EVPN Multi-Homing — ESI-LAG Active/Active
A production AI server has two NICs into two leaves — both active, both forwarding, no active/standby waste. EVPN multi-homing (RFC 7432, ESI-LAG) is the standards-based way to get there: no proprietary MLAG cabling, no inter-switch sync link. Just BGP, an Ethernet Segment Identifier, and the protocol does the rest.
Active/Active Server Attachment
A GPU server with two bonded NICs attaches to two leaves. Both leaves share the same Ethernet Segment ID (ESI). Both advertise the server's MAC into EVPN with the same ESI. Remote leaves install both as ECMP next-hops — aliasing across the ESI peers. On link failure, mass-withdraw collapses convergence to the BGP propagation time.
Why ESI-LAG over MLAG
Traditional Multi-Chassis LAG (MLAG) gives you Active/Active server attachment, but at the cost of a proprietary Inter-Chassis Link (ICL), per-vendor synchronization protocols, and forklift compatibility constraints between leaf models. EVPN multi-homing replaces all of that with BGP and a six-byte Ethernet Segment Identifier.
With EVPN multi-homing, the two leaves don't need to know about each other directly. They both advertise the same ESI on the relevant Ethernet Segment, and the EVPN control plane handles designated forwarder election, aliasing, and mass-withdraw. The leaves can be different vendors, different generations, even different platforms — as long as they speak EVPN and ESI-LAG correctly, multi-homing works.
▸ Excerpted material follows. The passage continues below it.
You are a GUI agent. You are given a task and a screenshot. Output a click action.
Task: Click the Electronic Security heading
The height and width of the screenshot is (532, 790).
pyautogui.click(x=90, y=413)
The four EVPN multi-homing primitives
Auto-Discovery per ESI / per EVI
Each leaf advertises Type-1 (Auto-Discovery) routes for the ESI. Receivers learn which leaves participate in the segment and use this for aliasing and mass-withdraw on failure.
Ethernet Segment route
Type-4 routes drive Designated Forwarder election among the leaves attached to the same ESI. The DF is responsible for forwarding BUM (broadcast/unknown/multicast) traffic toward the segment.
ECMP across the ESI peers
Remote VTEPs install both leaf VTEPs as next-hops for the segment's MACs. Unicast traffic ECMP-spreads across the two paths — Active/Active utilisation without per-flow stickiness.
Sub-second convergence on failure
When a leaf loses its link to the server, it withdraws its Type-1 ESI route. Remote VTEPs collapse the ESI's next-hop set in a single update. No per-MAC withdrawal storm.
BUM loop prevention
The non-DF and the DF coordinate via the segment's local-bias to prevent a BUM frame from looping back to its origin server. ESI label split-horizon filtering makes this stateless on the data plane.
Service interface flexibility
OcNOS supports both VLAN-Based and VLAN-Aware service interfaces, with per-EVI ESI configuration. Mix tenants and physical-segment topologies as the deployment requires.
What this gives you in production
- Standards-based redundancy. RFC 7432 and RFC 8365 — same protocol every modern DC vendor implements. No proprietary tax, no leaf-vendor lock-in.
- 2× bandwidth utilisation. Both NICs forward live traffic; no Active/Standby waste. Critical for AI servers where 2× 200G or 2× 400G into the leaf is the cabling baseline.
- Sub-second link-failure convergence. Mass-withdraw collapses the convergence event to BGP propagation time — typically inside one second on a tuned fabric.
- No ICL cable. The MLAG inter-chassis link goes away. Cabling, port consumption, and the failure-mode complexity of ICL split-brain all disappear.
- Multi-vendor leaf pairs. The two leaves on the same ESI don't need to be the same model or vendor. EVPN handles the protocol; the data plane just forwards.
- Validated in OcNOS-DC. ESI-LAG Active/Active is part of the DC-IPBASE feature set — production-grade on every supported Tomahawk and Trident platform.